The Pakistani government has taken a major step toward a cashless economy by forming a seven-member committee to implement digital payment systems at all fuel stations nationwide. Headed by Karandaaz Pakistan’s Chief Digital Officer Sharjeel Murtaza, the panel includes representatives from the FBR, State Bank, and oil sector regulators. The move, directed by Finance Minister Muhammad Aurangzeb, is expected to be announced in the upcoming federal budget as part of a broader push to discourage cash transactions.

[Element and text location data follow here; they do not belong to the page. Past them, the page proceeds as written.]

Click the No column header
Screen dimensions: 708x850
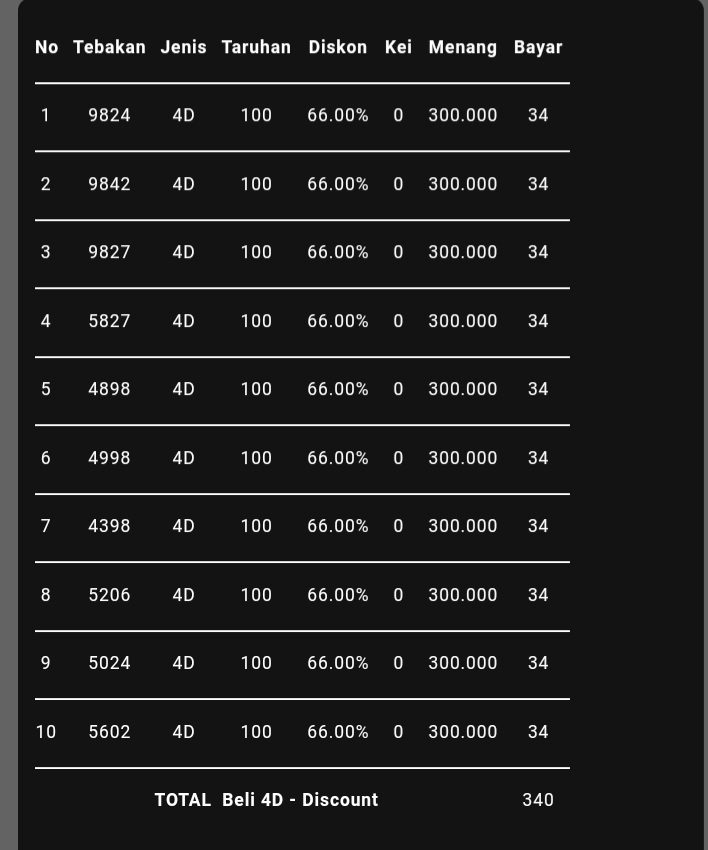pos(46,47)
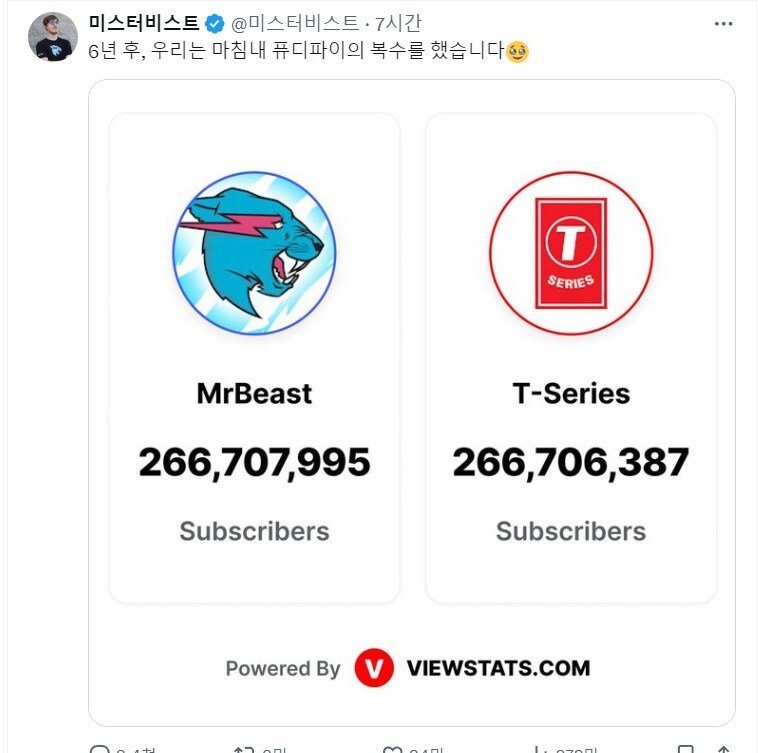Click the red ViewStats V logo
The image size is (758, 753).
point(374,668)
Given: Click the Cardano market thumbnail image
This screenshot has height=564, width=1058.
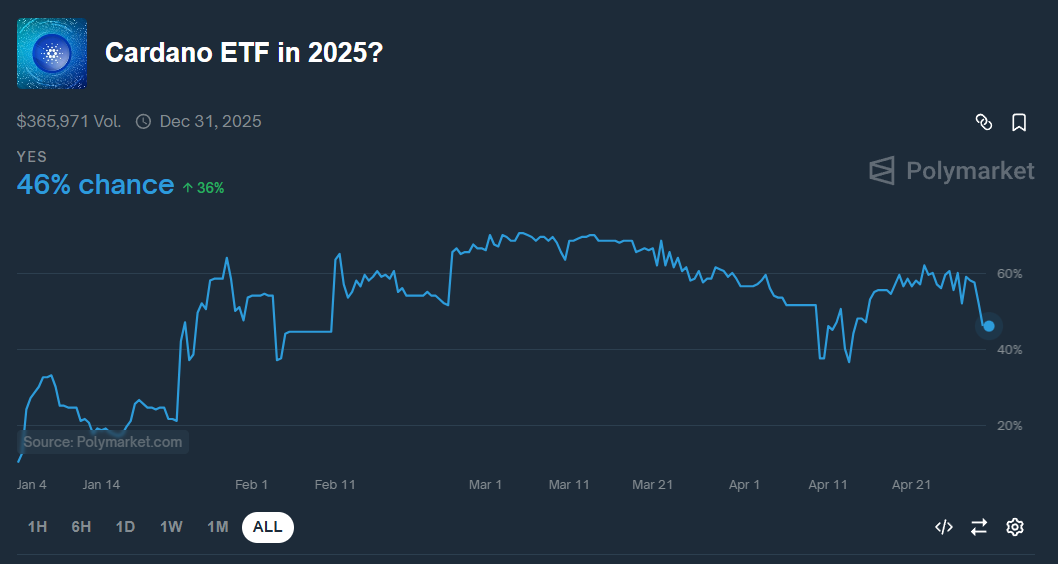Looking at the screenshot, I should coord(52,54).
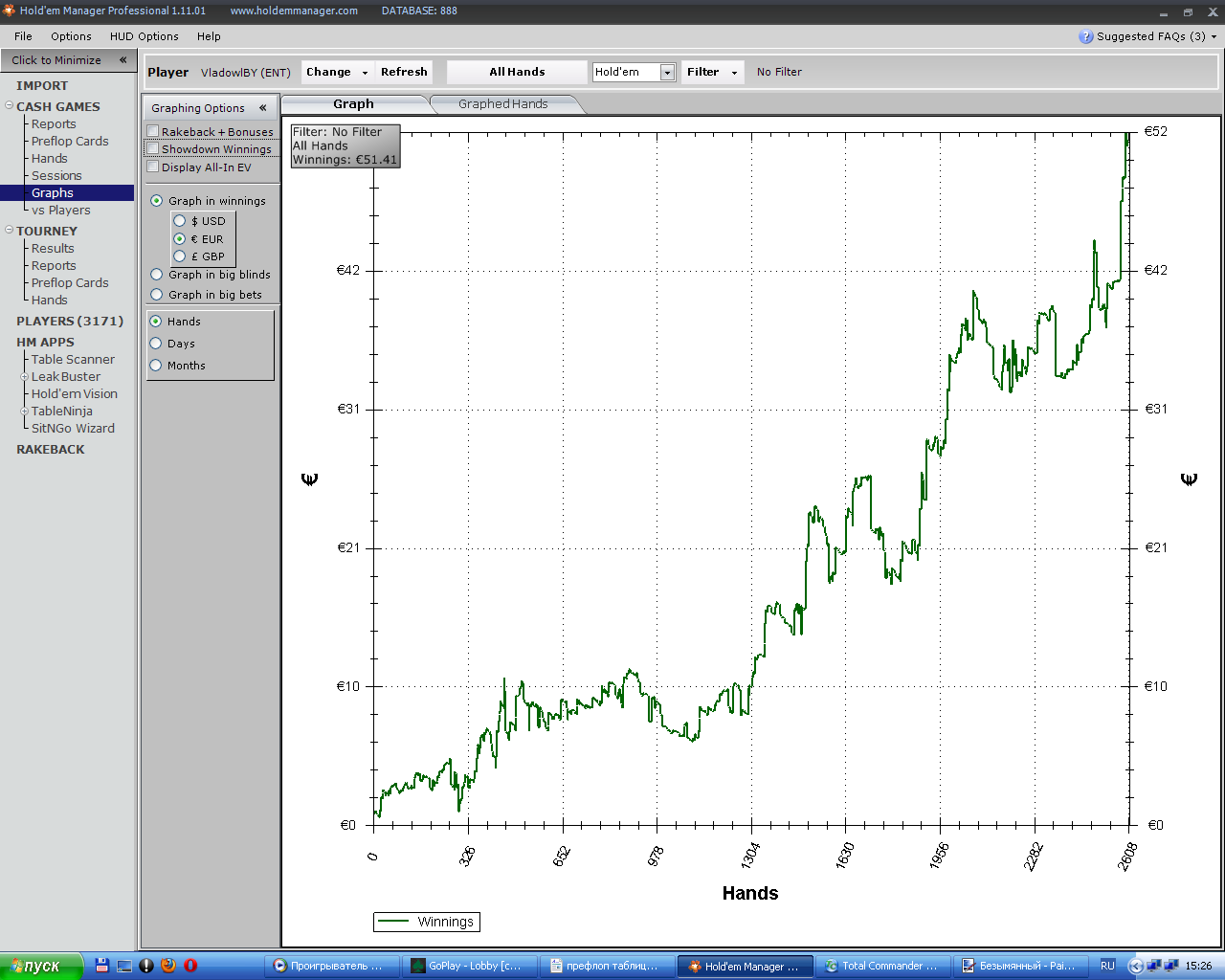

Under the proposed system, petrol pumps across Pakistan—from Chaman to Karachi—will be legally required to offer digital payment options like QR codes, debit/credit cards, and mobile wallets. The twist? Paying with cash could cost you Rs. 2-3 more per liter compared to digital transactions. This follows existing models like motorway tolls, where M-Tag users pay less than cash customers.
The government aims to tackle tax evasion while making digital payments more attractive. Petroleum dealers will display two prices: the official rate for digital payments and a higher rate for cash. Similar differential taxation already applies in Islamabad’s restaurants, where card payments incur 5% GST versus higher rates for cash.
FBR Chairman has suggested that extra revenue from cash fuel sales could be returned to consumers through future price adjustments. Meanwhile, businesses will face an additional 2% GST on cash transactions compared to digital payments.
Authorities have held multiple consultations with banks, oil companies, and tech firms to iron out implementation challenges. If successful, this could mark Pakistan’s biggest shift toward financial digitization—with fuel stations becoming the testing ground for a wider “war on cash.”